▶ Exercise
Reproduce the whole listing below, every line, without changing a single character.

··· Data for the task ···

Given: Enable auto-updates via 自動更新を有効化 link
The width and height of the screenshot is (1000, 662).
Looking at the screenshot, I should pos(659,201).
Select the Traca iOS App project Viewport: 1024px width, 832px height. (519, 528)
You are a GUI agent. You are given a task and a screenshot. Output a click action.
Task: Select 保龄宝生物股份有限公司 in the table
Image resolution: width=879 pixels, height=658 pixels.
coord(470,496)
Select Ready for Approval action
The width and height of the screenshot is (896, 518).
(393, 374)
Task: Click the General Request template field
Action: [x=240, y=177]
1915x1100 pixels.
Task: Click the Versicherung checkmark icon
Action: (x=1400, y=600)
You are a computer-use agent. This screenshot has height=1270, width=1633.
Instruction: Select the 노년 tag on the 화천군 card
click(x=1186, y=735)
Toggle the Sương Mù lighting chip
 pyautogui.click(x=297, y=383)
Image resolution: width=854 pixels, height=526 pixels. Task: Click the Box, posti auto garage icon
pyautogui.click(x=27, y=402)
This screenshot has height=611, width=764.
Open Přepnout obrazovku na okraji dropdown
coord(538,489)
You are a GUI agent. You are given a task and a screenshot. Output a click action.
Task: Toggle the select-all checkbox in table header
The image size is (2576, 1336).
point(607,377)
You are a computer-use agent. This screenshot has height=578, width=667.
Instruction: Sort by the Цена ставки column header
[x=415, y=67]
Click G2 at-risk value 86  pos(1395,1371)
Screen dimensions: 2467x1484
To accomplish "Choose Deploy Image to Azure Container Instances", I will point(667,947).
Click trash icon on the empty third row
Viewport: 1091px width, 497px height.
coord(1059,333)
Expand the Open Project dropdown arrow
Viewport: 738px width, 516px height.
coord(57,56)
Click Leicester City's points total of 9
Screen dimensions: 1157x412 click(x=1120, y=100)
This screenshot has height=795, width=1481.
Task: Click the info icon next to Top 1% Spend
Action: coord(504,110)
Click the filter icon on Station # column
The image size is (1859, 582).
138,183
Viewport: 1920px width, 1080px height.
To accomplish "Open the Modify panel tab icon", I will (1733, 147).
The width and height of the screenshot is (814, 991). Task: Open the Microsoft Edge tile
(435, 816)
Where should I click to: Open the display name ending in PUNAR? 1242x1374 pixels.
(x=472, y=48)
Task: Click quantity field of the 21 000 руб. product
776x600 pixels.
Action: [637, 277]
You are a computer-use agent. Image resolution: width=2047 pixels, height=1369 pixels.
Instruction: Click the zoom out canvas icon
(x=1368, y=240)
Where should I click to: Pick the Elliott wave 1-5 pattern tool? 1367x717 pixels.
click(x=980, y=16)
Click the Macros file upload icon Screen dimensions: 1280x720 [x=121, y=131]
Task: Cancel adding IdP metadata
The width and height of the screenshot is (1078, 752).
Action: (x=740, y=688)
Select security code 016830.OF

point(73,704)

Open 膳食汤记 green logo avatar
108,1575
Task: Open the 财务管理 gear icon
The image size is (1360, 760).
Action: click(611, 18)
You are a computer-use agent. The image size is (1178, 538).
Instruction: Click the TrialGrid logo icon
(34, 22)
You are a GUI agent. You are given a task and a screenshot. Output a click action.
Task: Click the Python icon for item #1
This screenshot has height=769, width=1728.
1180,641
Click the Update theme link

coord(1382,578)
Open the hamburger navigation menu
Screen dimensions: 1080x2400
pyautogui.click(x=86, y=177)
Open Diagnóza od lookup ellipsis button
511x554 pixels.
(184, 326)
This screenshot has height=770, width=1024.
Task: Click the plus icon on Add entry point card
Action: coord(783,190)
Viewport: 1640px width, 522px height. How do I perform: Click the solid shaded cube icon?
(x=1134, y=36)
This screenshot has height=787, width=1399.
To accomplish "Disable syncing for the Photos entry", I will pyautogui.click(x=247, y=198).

···

▶ Worked solution
Given: Enable auto-updates via 自動更新を有効化 link
The width and height of the screenshot is (1000, 662).
Looking at the screenshot, I should pos(659,201).
Select the Traca iOS App project Viewport: 1024px width, 832px height. (519, 528)
You are a GUI agent. You are given a task and a screenshot. Output a click action.
Task: Select 保龄宝生物股份有限公司 in the table
Image resolution: width=879 pixels, height=658 pixels.
coord(470,496)
Select Ready for Approval action
The width and height of the screenshot is (896, 518).
(393, 374)
Task: Click the General Request template field
Action: [x=240, y=177]
1915x1100 pixels.
Task: Click the Versicherung checkmark icon
Action: (x=1400, y=600)
You are a computer-use agent. This screenshot has height=1270, width=1633.
Instruction: Select the 노년 tag on the 화천군 card
click(x=1186, y=735)
Toggle the Sương Mù lighting chip
 pyautogui.click(x=297, y=383)
Image resolution: width=854 pixels, height=526 pixels. Task: Click the Box, posti auto garage icon
pyautogui.click(x=27, y=402)
This screenshot has height=611, width=764.
Open Přepnout obrazovku na okraji dropdown
coord(538,489)
You are a GUI agent. You are given a task and a screenshot. Output a click action.
Task: Toggle the select-all checkbox in table header
The image size is (2576, 1336).
point(607,377)
You are a computer-use agent. This screenshot has height=578, width=667.
Instruction: Sort by the Цена ставки column header
[x=415, y=67]
Click G2 at-risk value 86  pos(1395,1371)
Screen dimensions: 2467x1484
To accomplish "Choose Deploy Image to Azure Container Instances", I will point(667,947).
Click trash icon on the empty third row
Viewport: 1091px width, 497px height.
coord(1059,333)
Expand the Open Project dropdown arrow
Viewport: 738px width, 516px height.
coord(57,56)
Click Leicester City's points total of 9
Screen dimensions: 1157x412 click(x=1120, y=100)
This screenshot has height=795, width=1481.
Task: Click the info icon next to Top 1% Spend
Action: coord(504,110)
Click the filter icon on Station # column
The image size is (1859, 582).
138,183
Viewport: 1920px width, 1080px height.
To accomplish "Open the Modify panel tab icon", I will (1733, 147).
The width and height of the screenshot is (814, 991). Task: Open the Microsoft Edge tile
(435, 816)
Where should I click to: Open the display name ending in PUNAR? 1242x1374 pixels.
(x=472, y=48)
Task: Click quantity field of the 21 000 руб. product
776x600 pixels.
Action: [637, 277]
You are a computer-use agent. Image resolution: width=2047 pixels, height=1369 pixels.
Instruction: Click the zoom out canvas icon
(x=1368, y=240)
Where should I click to: Pick the Elliott wave 1-5 pattern tool? 1367x717 pixels.
click(x=980, y=16)
Click the Macros file upload icon Screen dimensions: 1280x720 [x=121, y=131]
Task: Cancel adding IdP metadata
The width and height of the screenshot is (1078, 752).
Action: (x=740, y=688)
Select security code 016830.OF

point(73,704)

Open 膳食汤记 green logo avatar
108,1575
Task: Open the 财务管理 gear icon
The image size is (1360, 760).
Action: click(611, 18)
You are a computer-use agent. The image size is (1178, 538).
Instruction: Click the TrialGrid logo icon
(34, 22)
You are a GUI agent. You are given a task and a screenshot. Output a click action.
Task: Click the Python icon for item #1
This screenshot has height=769, width=1728.
1180,641
Click the Update theme link

coord(1382,578)
Open the hamburger navigation menu
Screen dimensions: 1080x2400
pyautogui.click(x=86, y=177)
Open Diagnóza od lookup ellipsis button
511x554 pixels.
(184, 326)
This screenshot has height=770, width=1024.
Task: Click the plus icon on Add entry point card
Action: coord(783,190)
Viewport: 1640px width, 522px height. How do I perform: Click the solid shaded cube icon?
(x=1134, y=36)
This screenshot has height=787, width=1399.
To accomplish "Disable syncing for the Photos entry", I will pyautogui.click(x=247, y=198).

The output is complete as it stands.